After arriving at the hospital, I did some more research for her treatment. The edema around her throat was now severe and the swelling of her tongue was very concerning. She was smart enough to stay calm and breath with her mouth open. She tried to doze at times sitting up because of the difficulty breathing from the edema and hives when she tried to lie down. Finally, I found the correct homeopathic remedy for her, Nat Mur, which I gave to her orally in liquid. Nat Mur is a wonderful hive remedy especially when you see a response with Apis but it does not hold. Within 15 minutes, 80% of the hives had disappeared and she was more comfortable. Her response to this remedy was amazing and much needed! I dosed her again with the Nat Mur an hour later since the throat swelling and edema was still present. Within 2 hours after that second dose, she was 90% improved in all ways. I was relieved that she was finally feeling better.

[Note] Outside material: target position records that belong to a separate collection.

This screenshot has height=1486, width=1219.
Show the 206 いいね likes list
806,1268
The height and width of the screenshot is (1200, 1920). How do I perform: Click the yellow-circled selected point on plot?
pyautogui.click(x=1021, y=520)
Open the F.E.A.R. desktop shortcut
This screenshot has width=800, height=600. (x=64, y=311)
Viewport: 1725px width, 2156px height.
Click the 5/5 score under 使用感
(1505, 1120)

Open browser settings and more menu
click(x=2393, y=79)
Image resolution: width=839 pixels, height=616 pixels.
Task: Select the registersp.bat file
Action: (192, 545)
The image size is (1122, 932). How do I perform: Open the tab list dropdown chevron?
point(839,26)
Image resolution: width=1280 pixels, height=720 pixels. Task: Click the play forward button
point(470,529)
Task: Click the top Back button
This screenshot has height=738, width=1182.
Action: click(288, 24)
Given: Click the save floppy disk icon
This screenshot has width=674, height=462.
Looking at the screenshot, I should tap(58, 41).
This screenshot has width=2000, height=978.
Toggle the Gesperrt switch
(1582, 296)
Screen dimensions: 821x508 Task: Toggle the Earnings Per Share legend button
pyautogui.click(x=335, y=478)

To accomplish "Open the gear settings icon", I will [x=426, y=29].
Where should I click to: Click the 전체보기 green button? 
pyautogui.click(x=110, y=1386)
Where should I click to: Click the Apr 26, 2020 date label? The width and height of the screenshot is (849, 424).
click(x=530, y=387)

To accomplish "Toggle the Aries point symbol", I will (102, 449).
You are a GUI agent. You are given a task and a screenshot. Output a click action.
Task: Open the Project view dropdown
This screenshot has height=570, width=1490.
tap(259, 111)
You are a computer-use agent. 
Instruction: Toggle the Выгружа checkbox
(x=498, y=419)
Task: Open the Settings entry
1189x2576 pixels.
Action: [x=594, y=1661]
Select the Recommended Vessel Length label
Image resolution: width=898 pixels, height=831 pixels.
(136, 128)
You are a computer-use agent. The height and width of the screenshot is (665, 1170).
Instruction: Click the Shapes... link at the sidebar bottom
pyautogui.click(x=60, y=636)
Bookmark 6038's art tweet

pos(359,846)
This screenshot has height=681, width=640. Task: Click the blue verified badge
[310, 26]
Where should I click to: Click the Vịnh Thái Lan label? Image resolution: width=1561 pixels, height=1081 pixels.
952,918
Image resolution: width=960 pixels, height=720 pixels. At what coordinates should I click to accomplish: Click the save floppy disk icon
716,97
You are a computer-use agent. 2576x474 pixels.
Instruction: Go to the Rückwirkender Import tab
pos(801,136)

She was very hungry that night and she got a nice dinner with NO FISH included! ;-) It was a very happy ending to a very scary 17 hours.
I have since sent the remaining Mackerel to a lab in Colorado. They will determine the actual histamine level in that sample of fish. Anything over 2ppm is considered a danger. This was human grade canned Mackerel that I purchased from a local super market. I am in hopes by testing the product that hopefully others can be spared the issues my little JRT and I had. I hope you find this informative, please share the warning!
Gina Snow and Swanback's Cue


Never Say Never Greyhounds said...

Thanks for the good information.

Martin Bowers said...

My little 20lb Boston Terrier just suffered a very quick, dramatic reaction to licking some king mackerel slime from my leg 4 hours after we caught the fish. The fish went in the cooler and was fine to eat, but that little bit of slime on my leg that stayed wet and warm must have cooked up a good dose of scombroid poisoning. It gave her a terrible reaction. A 20mg Benadryl did nothing to help so we rushed to the Emergency Vet for some stronger anti-histamines which quickly got her back to normal. After a day of supplementary Benadryl she is fine.

Marie said...

Martin, glad to hear she is fine now. How scary!

Anonymous said...

Just wanted to say thank you for your story, glad your dog is better. I am doing a project on Scombroid Poising for a class project in college and your story was a help!